A report in the Telegraph newspaper last week, written by thriller author Rebecca Whitney highlights how it is women who predominantly read this genre of crime novels.
As Mark Twain observed – ‘There are three kinds of lies: lies, damned lies and statistics.’
Some of the research findings quoted in this report, such as 68% of readers of thrillers are women, need to be taken with a pinch of salt. Any survey is dependent for its accuracy on many different factors. What’s produced from a poll taken at a conference of fans of crime fiction would produce different results to a street survey of passing shoppers.
This newspaper report makes a number of sweeping generalisations about how the sexes are hardwired differently, that had they been aimed at proving differences between the races, would have caused outrage. Nevertheless, the writer’s thoughts on how women relate to working out how to resolve an unhappy situation to restore order, is a precise way of summing up what happens in the story arc of a thriller.

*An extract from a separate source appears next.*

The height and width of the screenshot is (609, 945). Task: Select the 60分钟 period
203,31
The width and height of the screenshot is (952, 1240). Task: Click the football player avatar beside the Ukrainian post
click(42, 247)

Crime stories are one of the best-selling genres of fiction, with a figure of 25% commonly bandied about for online sales. This partly influenced me, when I was thinking about what to write about for my first novel as 2014 began. I’d already written fourteen short stories and novellas, as well as several hundred poems in the previous eighteen months. These tackled love and romance, science fiction, the paranormal, self-identity and thrillers with a twist to them.
I had a number of concerns that I wanted to address about the state of modern society. These included CCTV, the dehumanising effects of video-gaming, exposure to violent images and how demobbed soldiers remain traumatised by what they’ve seen and done in combat zones. Such themes suggested a psychological thriller to me, and as part of the overall atmosphere of paranoia that I intended to create, I would emphasize how the system, the establishment, protects itself with cover-ups when it makes mistakes.
I worked long and hard on ‘The Perfect Murderer’, which took some 4,000 hours to produce. I was pleased with the result while being unsure if it worked as a story that would grab a reader. Fortunately, a trusted friend volunteered to be my first reader. She has a fine mind and keen eyes, so is good at pointing out semantic mistakes and dodgy grammar. I was interested to know what she would make of the plot, as she doesn’t normally read thrillers or crime novels.